Le rideau se lève dans le silence à l’Opéra Bastille, dévoilant dans l’obscurité une sorte d’échafaudage habillé de néons. Une ombre en descend et vient, d’un pas lent, s’allonger sur le devant de la scène. Simon Boccanegra, corsaire, bientôt doge de Gênes. La structure métallique pivote lentement, s’avérant un squelette de bateau gigantesque : le vaisseau d’un Simon fantôme, déjà hanté par ses démons. Le décès soudain de celle qu’il aime, l’accession à un trône qu’il n’a pas désiré, les intrigues politiques qui vont bientôt l’entourer achèveront de faire basculer le héros dans un monde de cauchemars. Il ne quittera pas le plateau de toute la durée de l’ouvrage, regagnant parfois son navire en marin maudit, poursuivi par le spectre de son amour perdu.

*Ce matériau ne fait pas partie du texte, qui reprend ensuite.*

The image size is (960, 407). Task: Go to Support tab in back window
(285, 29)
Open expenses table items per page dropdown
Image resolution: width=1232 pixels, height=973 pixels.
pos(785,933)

Pour cette nouvelle production, le metteur en scène Calixto Bieito s’est focalisé sur les idées noires du personnage principal. Si la coque du bateau se déplace régulièrement pour présenter ses différents angles au fil des scènes, c’est pour mieux figurer les rouages qui s’agitent sous le crâne de Boccanegra. Identique pour les trois actes, ce décor mobile a plusieurs mérites : il donne une unité au livret hétérogène, reliant admirablement le prologue et le premier acte (pourtant séparés d’une délicate ellipse d’un quart de siècle) ; sans insister sur un contexte historique accessoire, il met au premier plan la dimension psychologique des personnages, au centre de l’opéra de Verdi ; il place enfin les chanteurs dans les meilleures dispositions scéniques pour exercer leur art vocal.
Reconnaissons cependant que Bieito en fait trop ou pas assez : destiné à rehausser un décor qui risquerait de tourner à vide, l’usage massif de la vidéo bascule parfois dans la caricature. Si les images projetées permettent de montrer avec justesse les remous de l’insurrection dans l’esprit du doge, la captation répétée d’un Boccanegra debout dans son bateau pendant le premier acte est d’un intérêt limité. On peut également s’interroger sur l’utilité de la macabre séquence dévoilée à l’entracte, tant ce geste a ressemblé à une provocation gratuite à l’adresse des lyricomanes conservateurs (qui ont joliment mordu à l’hameçon ce dimanche, arrosant de huées le début du deuxième acte). À part cela, il n’y a vraiment pas de quoi crier au scandale : Bieito propose une vision singulière et cohérente de l’ouvrage, d’une profondeur psychologique à la mesure du drame verdien.
Le jeu des solistes est tout aussi remarquable : Mika Kares campe un Fiesco très juste, intense, plein de panache retenu, même si sa basse manque parfois de profondeur pour donner au rôle toute sa noblesse. Ingénue Amelia Grimaldi, Maria Agresta montre toute la souplesse et la tenue de sa ligne vocale, aux aigus aériens. Baryton acéré et puissant, Nicola Alaimo (le traître Paolo) lance magnifiquement le prologue avant de rentrer dans le rang par la suite, perdant en projection. On est moins séduit par le timbre de Francesco Demuro (Gabriele Adorno), ténor étroit et métallique, même s’il se marie parfaitement aux ensembles.